It stands to reason that larger organizations would be more at risk of embezzlement by employees, but the reverse has been shown to be the case. Organizations with fewer than 150 employees are particularly at risk, accounting for 82% of all embezzlement cases, Hiscox found in its new report, Embezzlement Study: A report on White Collar Crime in America. Smaller organizations with tight-knit workforces are particularly vulnerable because of the trust and empowerment given to employees.

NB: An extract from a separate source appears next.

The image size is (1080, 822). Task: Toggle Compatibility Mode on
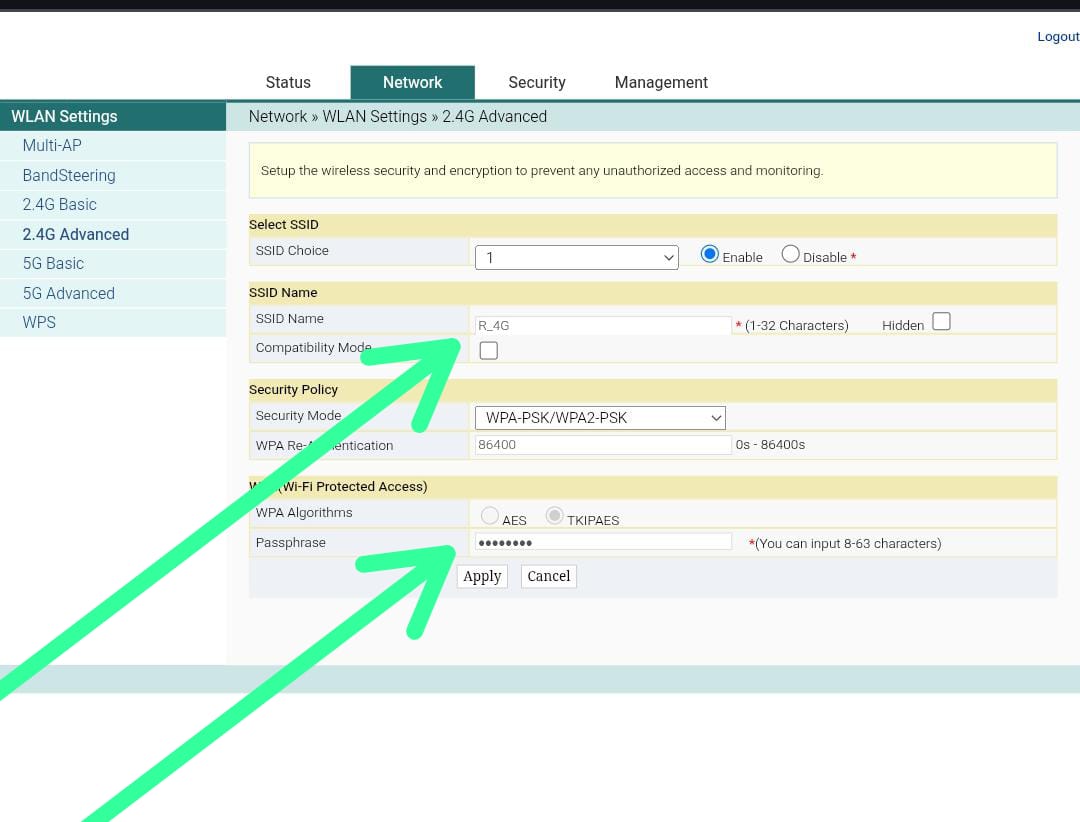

Incorporating employee theft cases active in the U.S. federal court system in 2015, the study found that 69% represented companies with less than 500 employees. Perpetrators are often “regular people who are smart, well-liked, and those you’d least expect to steal,” according to Hiscox. How does a trusted employee become a criminal? Motivations can range from financial pressure to a belief that they are underpaid by the company.
Employees with more tenure, access and control over finances are found to take the largest amounts. While the type of fraud can vary by industry, what is consistent is access to funds. In fact, managers were found more likely to steal than other employees.
For the second year in a row, the greatest number of cases, 17%, was in the financial services industry and second was nonprofits at 16%. Labor unions ranked third, followed by real estate/construction. The largest scheme was a $16.7 million loss in Texas; followed by ones in Connecticut at $9 million, Ohio at $8.7 million and Utah at $4 million.
Schemes include taking cash or bank deposits, forging checks, fraudulent credit card use, fake invoices and false billing of vendors and payroll fraud.
Companies can protect themselves in a number of ways, including putting checks and balances in place, performing background checks on employees who handle money and teaching employees how to detect fraud, according to Hiscox.